- [Your assignment]
Please transcribe the following records in full, exactly as given.

[Opening Data shown section]

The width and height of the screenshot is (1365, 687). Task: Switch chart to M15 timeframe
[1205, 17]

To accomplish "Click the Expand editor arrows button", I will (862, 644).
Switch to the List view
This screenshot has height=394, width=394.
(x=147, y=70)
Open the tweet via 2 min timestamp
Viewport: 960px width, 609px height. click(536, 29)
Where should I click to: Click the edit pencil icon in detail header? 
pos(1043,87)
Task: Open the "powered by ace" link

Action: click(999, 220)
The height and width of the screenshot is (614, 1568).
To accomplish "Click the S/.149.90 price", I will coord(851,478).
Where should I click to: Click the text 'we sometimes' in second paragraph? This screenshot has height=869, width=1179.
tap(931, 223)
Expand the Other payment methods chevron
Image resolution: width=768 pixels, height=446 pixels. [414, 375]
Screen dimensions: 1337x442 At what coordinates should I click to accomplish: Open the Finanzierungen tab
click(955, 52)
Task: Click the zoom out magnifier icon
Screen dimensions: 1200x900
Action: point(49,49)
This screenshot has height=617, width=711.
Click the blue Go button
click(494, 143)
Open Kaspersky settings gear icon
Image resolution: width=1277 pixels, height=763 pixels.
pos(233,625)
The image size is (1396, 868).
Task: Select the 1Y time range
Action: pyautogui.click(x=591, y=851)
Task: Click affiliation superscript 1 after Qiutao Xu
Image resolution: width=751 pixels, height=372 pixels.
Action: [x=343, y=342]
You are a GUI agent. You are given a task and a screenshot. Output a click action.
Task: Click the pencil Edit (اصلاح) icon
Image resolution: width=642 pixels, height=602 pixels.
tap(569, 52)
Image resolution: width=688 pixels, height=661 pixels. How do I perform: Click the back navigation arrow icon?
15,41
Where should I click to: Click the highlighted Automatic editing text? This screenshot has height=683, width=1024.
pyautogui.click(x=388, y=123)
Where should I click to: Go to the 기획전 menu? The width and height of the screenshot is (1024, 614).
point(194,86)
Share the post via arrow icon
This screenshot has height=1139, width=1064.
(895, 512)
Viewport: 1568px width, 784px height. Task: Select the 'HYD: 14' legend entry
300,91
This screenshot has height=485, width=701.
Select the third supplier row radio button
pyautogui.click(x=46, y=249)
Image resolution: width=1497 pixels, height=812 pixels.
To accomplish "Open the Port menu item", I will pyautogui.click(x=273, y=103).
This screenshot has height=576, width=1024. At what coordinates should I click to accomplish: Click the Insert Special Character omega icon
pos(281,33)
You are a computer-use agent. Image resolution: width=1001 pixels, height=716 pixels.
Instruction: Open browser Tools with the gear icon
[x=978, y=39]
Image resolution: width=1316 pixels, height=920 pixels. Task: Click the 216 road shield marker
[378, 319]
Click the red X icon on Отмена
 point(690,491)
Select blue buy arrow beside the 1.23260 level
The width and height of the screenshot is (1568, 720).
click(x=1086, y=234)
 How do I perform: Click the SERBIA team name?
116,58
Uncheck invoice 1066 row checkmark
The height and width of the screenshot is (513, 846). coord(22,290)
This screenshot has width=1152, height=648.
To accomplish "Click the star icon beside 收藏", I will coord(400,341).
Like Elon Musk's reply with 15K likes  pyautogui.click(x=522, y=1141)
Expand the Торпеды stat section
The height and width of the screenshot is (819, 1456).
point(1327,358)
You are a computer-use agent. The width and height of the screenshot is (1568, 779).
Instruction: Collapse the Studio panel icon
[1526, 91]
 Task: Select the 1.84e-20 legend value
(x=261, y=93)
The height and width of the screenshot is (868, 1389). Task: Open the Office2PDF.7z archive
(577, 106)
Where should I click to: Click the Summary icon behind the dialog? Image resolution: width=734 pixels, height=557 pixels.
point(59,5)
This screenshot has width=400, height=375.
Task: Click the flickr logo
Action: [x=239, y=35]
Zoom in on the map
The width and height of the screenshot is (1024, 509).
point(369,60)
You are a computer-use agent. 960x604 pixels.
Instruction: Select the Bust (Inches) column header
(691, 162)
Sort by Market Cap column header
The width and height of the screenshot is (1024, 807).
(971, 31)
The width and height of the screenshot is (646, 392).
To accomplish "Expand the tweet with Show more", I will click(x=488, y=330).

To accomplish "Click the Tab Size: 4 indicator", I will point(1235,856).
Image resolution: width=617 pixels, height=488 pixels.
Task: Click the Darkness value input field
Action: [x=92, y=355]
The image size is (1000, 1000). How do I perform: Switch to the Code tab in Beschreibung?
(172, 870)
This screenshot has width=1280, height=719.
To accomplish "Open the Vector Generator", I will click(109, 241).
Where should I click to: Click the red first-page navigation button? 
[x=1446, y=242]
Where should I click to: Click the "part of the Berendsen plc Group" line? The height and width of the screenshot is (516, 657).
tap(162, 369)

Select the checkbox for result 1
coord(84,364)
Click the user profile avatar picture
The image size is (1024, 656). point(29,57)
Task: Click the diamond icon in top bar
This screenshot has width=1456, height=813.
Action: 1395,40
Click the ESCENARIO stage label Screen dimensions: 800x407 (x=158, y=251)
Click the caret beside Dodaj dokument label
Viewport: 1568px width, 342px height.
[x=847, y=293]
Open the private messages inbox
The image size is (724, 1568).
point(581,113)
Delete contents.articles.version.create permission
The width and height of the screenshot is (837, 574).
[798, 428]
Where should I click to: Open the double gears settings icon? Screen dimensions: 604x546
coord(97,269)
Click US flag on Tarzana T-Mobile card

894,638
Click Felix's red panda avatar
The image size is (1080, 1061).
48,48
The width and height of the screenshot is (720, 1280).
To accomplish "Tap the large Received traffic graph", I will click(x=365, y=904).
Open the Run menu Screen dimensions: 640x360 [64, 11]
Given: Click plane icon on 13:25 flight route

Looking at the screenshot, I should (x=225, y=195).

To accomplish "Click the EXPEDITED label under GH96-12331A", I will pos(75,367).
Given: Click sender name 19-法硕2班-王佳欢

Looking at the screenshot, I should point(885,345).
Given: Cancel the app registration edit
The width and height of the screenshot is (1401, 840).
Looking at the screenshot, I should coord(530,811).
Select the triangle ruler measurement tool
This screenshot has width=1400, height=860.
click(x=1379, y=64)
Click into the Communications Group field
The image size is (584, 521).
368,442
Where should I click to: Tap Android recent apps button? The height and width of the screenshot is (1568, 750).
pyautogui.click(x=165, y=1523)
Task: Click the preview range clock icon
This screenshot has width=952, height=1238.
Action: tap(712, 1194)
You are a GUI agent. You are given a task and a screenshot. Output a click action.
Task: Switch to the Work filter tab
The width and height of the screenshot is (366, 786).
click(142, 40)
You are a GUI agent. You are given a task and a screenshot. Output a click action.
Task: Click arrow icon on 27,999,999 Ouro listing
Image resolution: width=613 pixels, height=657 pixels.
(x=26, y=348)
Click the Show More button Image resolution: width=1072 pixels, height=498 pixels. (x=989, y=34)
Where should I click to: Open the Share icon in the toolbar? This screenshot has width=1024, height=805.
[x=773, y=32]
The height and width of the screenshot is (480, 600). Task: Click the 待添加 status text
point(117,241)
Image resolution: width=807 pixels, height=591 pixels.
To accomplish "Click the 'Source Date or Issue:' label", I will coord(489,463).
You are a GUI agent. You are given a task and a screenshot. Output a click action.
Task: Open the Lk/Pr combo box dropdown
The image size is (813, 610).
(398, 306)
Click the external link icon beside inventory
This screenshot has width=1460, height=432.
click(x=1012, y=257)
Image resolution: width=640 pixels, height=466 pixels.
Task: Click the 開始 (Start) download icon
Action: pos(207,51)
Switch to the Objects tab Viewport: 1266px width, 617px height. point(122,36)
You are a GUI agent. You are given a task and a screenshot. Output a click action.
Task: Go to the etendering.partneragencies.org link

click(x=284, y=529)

[Closing Data shown section]

- [Written answer]
The width and height of the screenshot is (1365, 687). Task: Switch chart to M15 timeframe
[1205, 17]

To accomplish "Click the Expand editor arrows button", I will (862, 644).
Switch to the List view
This screenshot has height=394, width=394.
(x=147, y=70)
Open the tweet via 2 min timestamp
Viewport: 960px width, 609px height. click(536, 29)
Where should I click to: Click the edit pencil icon in detail header? 
pos(1043,87)
Task: Open the "powered by ace" link

Action: click(999, 220)
The height and width of the screenshot is (614, 1568).
To accomplish "Click the S/.149.90 price", I will coord(851,478).
Where should I click to: Click the text 'we sometimes' in second paragraph? This screenshot has height=869, width=1179.
tap(931, 223)
Expand the Other payment methods chevron
Image resolution: width=768 pixels, height=446 pixels. [414, 375]
Screen dimensions: 1337x442 At what coordinates should I click to accomplish: Open the Finanzierungen tab
click(955, 52)
Task: Click the zoom out magnifier icon
Screen dimensions: 1200x900
Action: point(49,49)
This screenshot has height=617, width=711.
Click the blue Go button
click(494, 143)
Open Kaspersky settings gear icon
Image resolution: width=1277 pixels, height=763 pixels.
pos(233,625)
The image size is (1396, 868).
Task: Select the 1Y time range
Action: pyautogui.click(x=591, y=851)
Task: Click affiliation superscript 1 after Qiutao Xu
Image resolution: width=751 pixels, height=372 pixels.
Action: [x=343, y=342]
You are a GUI agent. You are given a task and a screenshot. Output a click action.
Task: Click the pencil Edit (اصلاح) icon
Image resolution: width=642 pixels, height=602 pixels.
tap(569, 52)
Image resolution: width=688 pixels, height=661 pixels. How do I perform: Click the back navigation arrow icon?
15,41
Where should I click to: Click the highlighted Automatic editing text? This screenshot has height=683, width=1024.
pyautogui.click(x=388, y=123)
Where should I click to: Go to the 기획전 menu? The width and height of the screenshot is (1024, 614).
point(194,86)
Share the post via arrow icon
This screenshot has height=1139, width=1064.
(895, 512)
Viewport: 1568px width, 784px height. Task: Select the 'HYD: 14' legend entry
300,91
This screenshot has height=485, width=701.
Select the third supplier row radio button
pyautogui.click(x=46, y=249)
Image resolution: width=1497 pixels, height=812 pixels.
To accomplish "Open the Port menu item", I will pyautogui.click(x=273, y=103).
This screenshot has height=576, width=1024. At what coordinates should I click to accomplish: Click the Insert Special Character omega icon
pos(281,33)
You are a computer-use agent. Image resolution: width=1001 pixels, height=716 pixels.
Instruction: Open browser Tools with the gear icon
[x=978, y=39]
Image resolution: width=1316 pixels, height=920 pixels. Task: Click the 216 road shield marker
[378, 319]
Click the red X icon on Отмена
 point(690,491)
Select blue buy arrow beside the 1.23260 level
The width and height of the screenshot is (1568, 720).
click(x=1086, y=234)
 How do I perform: Click the SERBIA team name?
116,58
Uncheck invoice 1066 row checkmark
The height and width of the screenshot is (513, 846). coord(22,290)
This screenshot has width=1152, height=648.
To accomplish "Click the star icon beside 收藏", I will coord(400,341).
Like Elon Musk's reply with 15K likes  pyautogui.click(x=522, y=1141)
Expand the Торпеды stat section
The height and width of the screenshot is (819, 1456).
point(1327,358)
You are a computer-use agent. The width and height of the screenshot is (1568, 779).
Instruction: Collapse the Studio panel icon
[1526, 91]
 Task: Select the 1.84e-20 legend value
(x=261, y=93)
The height and width of the screenshot is (868, 1389). Task: Open the Office2PDF.7z archive
(577, 106)
Where should I click to: Click the Summary icon behind the dialog? Image resolution: width=734 pixels, height=557 pixels.
point(59,5)
This screenshot has width=400, height=375.
Task: Click the flickr logo
Action: [x=239, y=35]
Zoom in on the map
The width and height of the screenshot is (1024, 509).
point(369,60)
You are a computer-use agent. 960x604 pixels.
Instruction: Select the Bust (Inches) column header
(691, 162)
Sort by Market Cap column header
The width and height of the screenshot is (1024, 807).
(971, 31)
The width and height of the screenshot is (646, 392).
To accomplish "Expand the tweet with Show more", I will click(x=488, y=330).

To accomplish "Click the Tab Size: 4 indicator", I will point(1235,856).
Image resolution: width=617 pixels, height=488 pixels.
Task: Click the Darkness value input field
Action: [x=92, y=355]
The image size is (1000, 1000). How do I perform: Switch to the Code tab in Beschreibung?
(172, 870)
This screenshot has width=1280, height=719.
To accomplish "Open the Vector Generator", I will click(109, 241).
Where should I click to: Click the red first-page navigation button? 
[x=1446, y=242]
Where should I click to: Click the "part of the Berendsen plc Group" line? The height and width of the screenshot is (516, 657).
tap(162, 369)

Select the checkbox for result 1
coord(84,364)
Click the user profile avatar picture
The image size is (1024, 656). point(29,57)
Task: Click the diamond icon in top bar
This screenshot has width=1456, height=813.
Action: 1395,40
Click the ESCENARIO stage label Screen dimensions: 800x407 (x=158, y=251)
Click the caret beside Dodaj dokument label
Viewport: 1568px width, 342px height.
[x=847, y=293]
Open the private messages inbox
The image size is (724, 1568).
point(581,113)
Delete contents.articles.version.create permission
The width and height of the screenshot is (837, 574).
[798, 428]
Where should I click to: Open the double gears settings icon? Screen dimensions: 604x546
coord(97,269)
Click US flag on Tarzana T-Mobile card

894,638
Click Felix's red panda avatar
The image size is (1080, 1061).
48,48
The width and height of the screenshot is (720, 1280).
To accomplish "Tap the large Received traffic graph", I will click(x=365, y=904).
Open the Run menu Screen dimensions: 640x360 [64, 11]
Given: Click plane icon on 13:25 flight route

Looking at the screenshot, I should (x=225, y=195).

To accomplish "Click the EXPEDITED label under GH96-12331A", I will pos(75,367).
Given: Click sender name 19-法硕2班-王佳欢

Looking at the screenshot, I should point(885,345).
Given: Cancel the app registration edit
The width and height of the screenshot is (1401, 840).
Looking at the screenshot, I should coord(530,811).
Select the triangle ruler measurement tool
This screenshot has width=1400, height=860.
click(x=1379, y=64)
Click into the Communications Group field
The image size is (584, 521).
368,442
Where should I click to: Tap Android recent apps button? The height and width of the screenshot is (1568, 750).
pyautogui.click(x=165, y=1523)
Task: Click the preview range clock icon
This screenshot has width=952, height=1238.
Action: tap(712, 1194)
You are a GUI agent. You are given a task and a screenshot. Output a click action.
Task: Switch to the Work filter tab
The width and height of the screenshot is (366, 786).
click(142, 40)
You are a GUI agent. You are given a task and a screenshot. Output a click action.
Task: Click arrow icon on 27,999,999 Ouro listing
Image resolution: width=613 pixels, height=657 pixels.
(x=26, y=348)
Click the Show More button Image resolution: width=1072 pixels, height=498 pixels. (x=989, y=34)
Where should I click to: Open the Share icon in the toolbar? This screenshot has width=1024, height=805.
[x=773, y=32]
The height and width of the screenshot is (480, 600). Task: Click the 待添加 status text
point(117,241)
Image resolution: width=807 pixels, height=591 pixels.
To accomplish "Click the 'Source Date or Issue:' label", I will coord(489,463).
You are a GUI agent. You are given a task and a screenshot. Output a click action.
Task: Open the Lk/Pr combo box dropdown
The image size is (813, 610).
(398, 306)
Click the external link icon beside inventory
This screenshot has width=1460, height=432.
click(x=1012, y=257)
Image resolution: width=640 pixels, height=466 pixels.
Task: Click the 開始 (Start) download icon
Action: pos(207,51)
Switch to the Objects tab Viewport: 1266px width, 617px height. point(122,36)
You are a GUI agent. You are given a task and a screenshot. Output a click action.
Task: Go to the etendering.partneragencies.org link

click(x=284, y=529)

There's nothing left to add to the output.